Acute Cholecystitis = impaction at the neck of the gall bladder

Will show a thick walled, shrunken GB, dilated CBD, stones, pericholestatic fluid

Tx: NBM, pain relief, IV Abx, surgery

Always consider Courvoisier's Law - painless enlarged gall bladder and jaundice is unlikely to be gall stones

26

25 year old woman with UC involving the rectum has just undergone curative surgery.

A. Tracheostomy
B. Loop colostomy
C. End Ileostomy
D. Gastrostomy
E. De-functioning colostomy
F. Nephrostomy
G. Loop Ileostomy
H. End colostomy
I. Cystostomy
J. Urostomy
K. De-functioning ileostomy
L. None of the above

End Ileostomy: single lumen, spouted, right sided, liquid output.

When the entire colon is removed, the surgeon creates a stoma, in the abdominal wall. The tip of the lower small intestine is brought through the stoma. An external bag, or pouch, is attached to the stoma. This is called a permanent ileostomy. Stools pass through this opening and collect in the pouch. The pouch must be worn at all times.

Whereas an end colostomy has a single lumen, unspouted, left sided, stool like output.

27

A 50 year old man had surgery following mid-stage bladder cancer (T2-3) last year and is left with a stoma.

A. Tracheostomy
B. Loop colostomy
C. End Ileostomy
D. Gastrostomy
E. De-functioning colostomy
F. Nephrostomy
G. Loop Ileostomy
H. End colostomy
I. Cystostomy
J. Urostomy
K. De-functioning ileostomy
L. None of the above

Urostomy - most commonly performed after cystectomy or bladder cancer, for urinary diversion where drainage of the urine through the bladder and urethra isn't possible.

28

A 65 year old man with a high rectal carcinoma has had an anterior resection.


A. Tracheostomy
B. Loop colostomy
C. End Ileostomy
D. Gastrostomy
E. De-functioning colostomy
F. Nephrostomy
G. Loop Ileostomy
H. End colostomy
I. Cystostomy
J. Urostomy
K. De-functioning ileostomy
L. None of the above

Loop ileostomy: double lumen, spout, liquid output, mucous fistula.

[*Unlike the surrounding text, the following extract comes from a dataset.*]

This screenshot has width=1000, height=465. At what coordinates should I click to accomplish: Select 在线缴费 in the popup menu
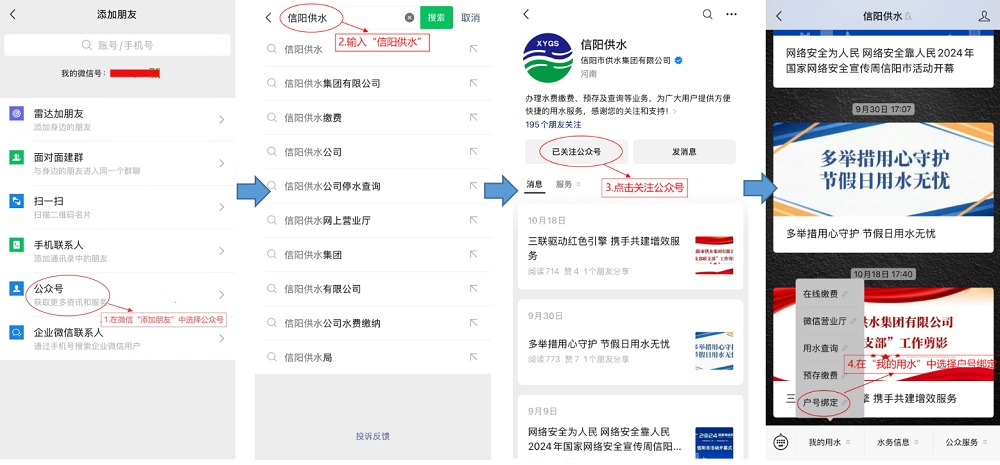pos(820,294)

Allows the distal bowel to rest - designed to be temporary and reversed at a later date.

29

89 year old lady with a known history of colorectal cancer in the transverse colon. She has ESRF. She presents with symptoms of large bowel obstruction.

A. Tracheostomy
B. Loop colostomy
C. End Ileostomy
D. Gastrostomy
E. De-functioning colostomy
F. Nephrostomy
G. Loop Ileostomy
H. End colostomy
I. Cystostomy
J. Urostomy
K. De-functioning ileostomy
L. None of the above

De-functioning Ileostomy

30

What is a hernia?

A. Protrusion of a viscous or part of a viscus through a defect of the walls of its containing cavity into an abnormal position.